Most people have never engaged a private town planner before, and many are uncertain what the process looks like, what they will receive, and how long it will take. A private town planner is not a council employee and does not make planning decisions. The role is to provide professional advice, prepare and manage development applications on your behalf, and engage with the assessment authority in a way that gives your project the best possible outcome.

The first conversation

An initial conversation with a planner is typically informal, a phone call or short meeting to understand the project, the property, and what you are trying to achieve. The planner's role at this stage is to understand the brief, identify obvious risks or constraints, and propose a scope of services.

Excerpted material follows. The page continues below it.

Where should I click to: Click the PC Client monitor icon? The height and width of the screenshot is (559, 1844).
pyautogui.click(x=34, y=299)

Most planners will not provide substantive advice on the call itself. Substantive advice requires reviewing the property, the planning scheme, and the proposal, and that work is paid work, not free consultation. What you can expect from the call is a clear path forward and a written proposal for the next step.

The written proposal

A planner's written proposal sets out: the scope of work; the fee (or fee structure); inclusions and exclusions; assumptions; the timeline; and the planner's relevant experience. For a preliminary review, the proposal is usually a fixed fee. For a development application, the proposal is usually a project fee plus an hourly rate for additional work outside scope.

Reading the proposal carefully matters. The most useful comparisons between planners come from comparing what is included in each proposal, not just the fee headline. A lower fee for less work, or higher fee for more rigour, can be the right answer in different circumstances.

During the engagement

For a preliminary review, the deliverable is typically a written report covering the property, the planning framework, the proposed development, and the planner's assessment of approval risk. The report is often discussed at a follow-up meeting where you can ask questions and consider next steps.

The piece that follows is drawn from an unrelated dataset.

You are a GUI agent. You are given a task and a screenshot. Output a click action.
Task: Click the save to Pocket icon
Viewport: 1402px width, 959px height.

For a development application, the engagement is longer and more iterative. The planner manages communications with the council, prepares the application material, coordinates input from other consultants, and represents you in any negotiations. The relationship is ongoing through the assessment period, typically 4–8 months depending on the application.

Getting the most from the relationship

The most valuable engagements are those where the client is clear about their objectives, provides accurate background, and engages early. Late engagement, after design has been substantially developed without planning input, is consistently less efficient and more expensive than early engagement.

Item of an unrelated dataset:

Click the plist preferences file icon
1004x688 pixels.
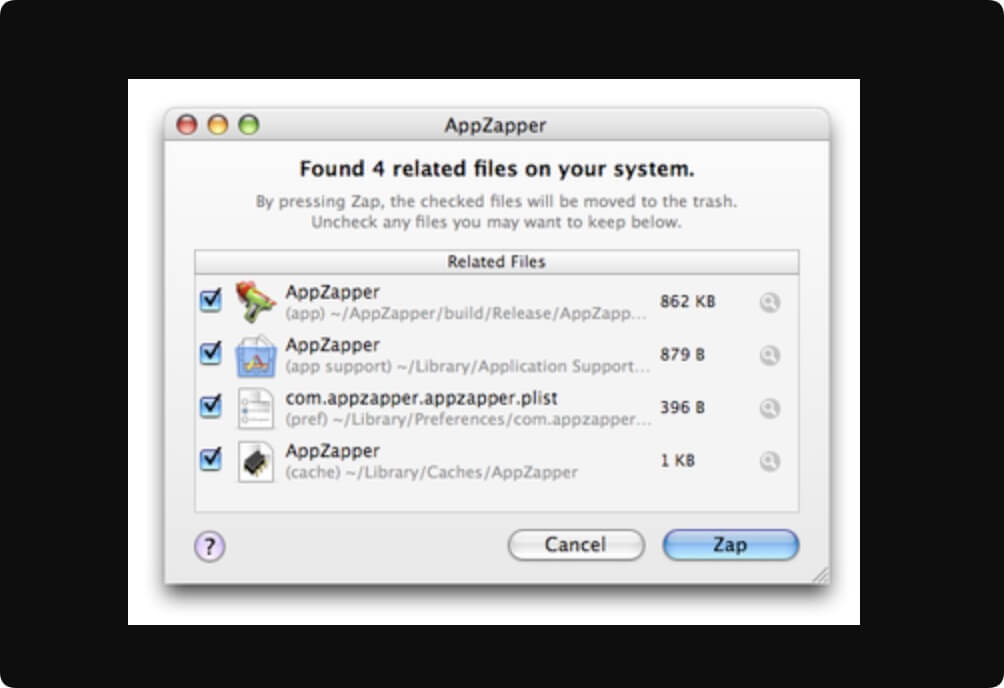point(255,408)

Be honest about your timeline, your budget, and your tolerance for risk. A planner who understands these constraints can shape the engagement appropriately. A planner who has to guess will sometimes shape it wrongly, which costs both time and money.

A good planning engagement is collaborative, transparent and well-scoped. Where these conditions are met, town planners deliver substantial value. Where they are not, the relationship is harder for everyone, and the project pays the price.